Then came Bunji Garlin (Ian Antonio Alvarez) known as the “Viking of Soca”. From the first time I heard his Lyrics (with Stemz, a producer and DJ) it was clear he was ready to rumble with, “Yes I can hear them saying, boy stop living in the past,/ Where can I find that energy, the raw raw magic that comes from the grass-roots/ Yes ah from a place where soca the resounding power/ Yuh could feel anytime any hour, sunshine or shower/Yuh will feel it any way you look…” Bunji first rose to the top as the T&T Raga Soca Monarch but with one of his best “Differentology” he was a Caribbean man known for his fiery lyrics and fearless freestyles. But that was not all. Bunji Garlin heard Sparrow and did his own “Whip Whap (Rodeo Riddum”- “Ah want them to understand/ In the west this is how it run/ Nobody nah fighting in the West/ Till the get my permission…If you want me to feel you is real badness/ I’ll show you who is the bad man/ Is whip whap whip whap/ Ah resting down all me guns/ Ah resting down all me guns ...” Sparrow, however, never rested his in an form, fashion or “whip whap” especially when the ‘Bullpistle Gang’ come out to play, “Well ah hear the talk again/ Carnival they say war in Port-of-Spain/ All them badjohns team up together/ And decide the eh fighting one another/ They armed with they bull pistle/ Only stopping and beating decent people.” Sparrow added, “Let them run in to me and play stupid/ When Ah finish with them/ Who eh dead badly wounded …”

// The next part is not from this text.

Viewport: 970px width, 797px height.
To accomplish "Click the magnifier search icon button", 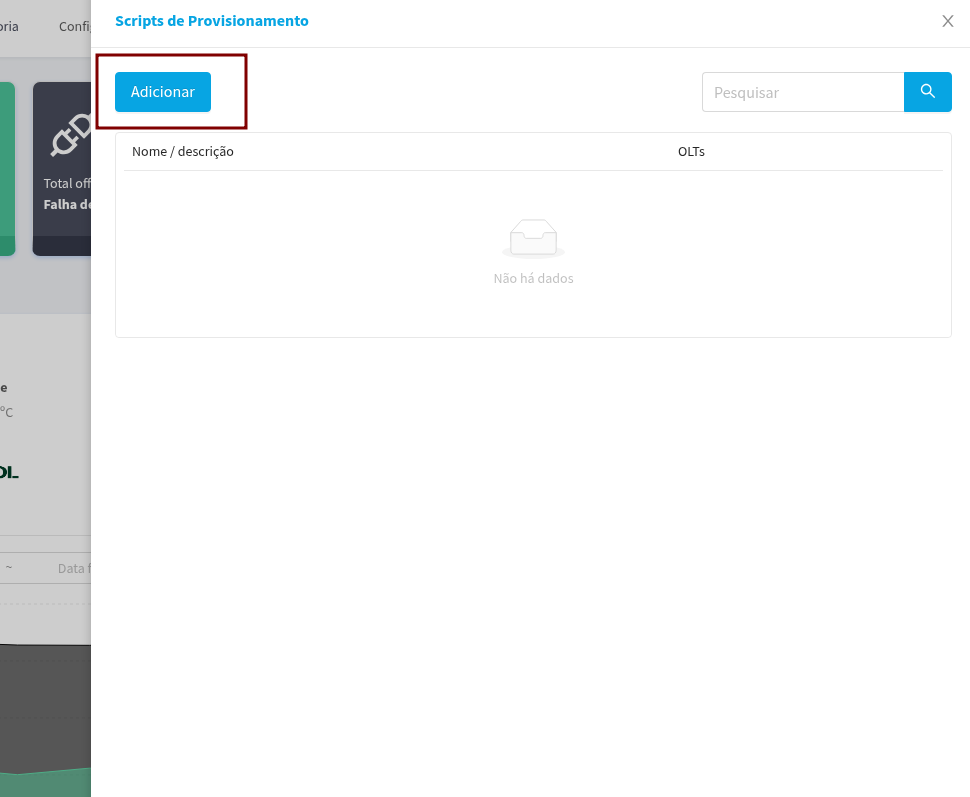I will (927, 92).
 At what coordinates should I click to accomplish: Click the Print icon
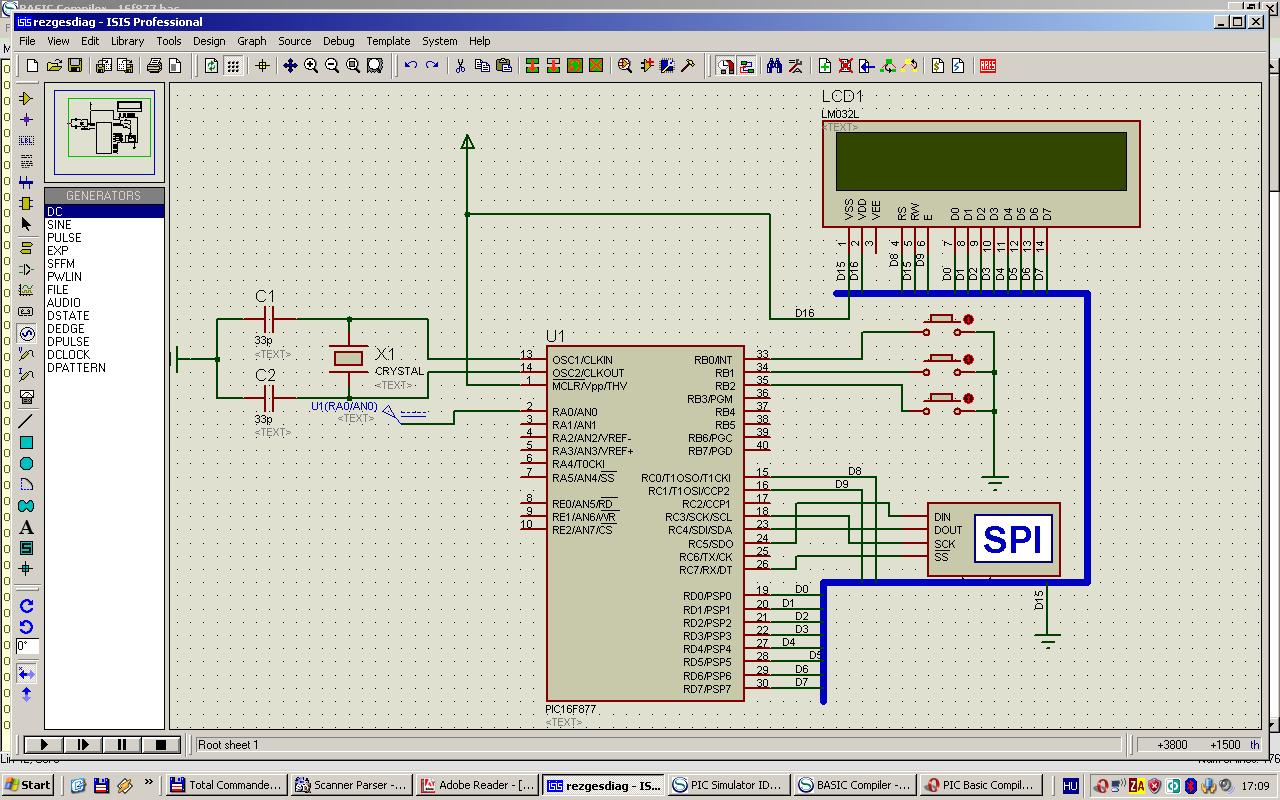click(154, 66)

For most of us, Sparrow was the best of all time. After all, he won an Order of the British Empire, another Order in Trinidad and Tobago, an Honorary Doctor of Letters from the University of the West Indies and, from his early hometown, Cultural Ambassador of Grenada. However, in the King titles, Sparrow lost to Hollis Urban Lester Liverpool or the “immitable” Chalkdust who won 9 to Sparrow’s 8. But, despite their rivalry, Sparrow showed immense respect for Chalkdust’s accomplishment by making these statements: “One day they will have to name a King after him (Chalkdust)” and added, “Chalkdust was going to have to be king for the rest of his days.”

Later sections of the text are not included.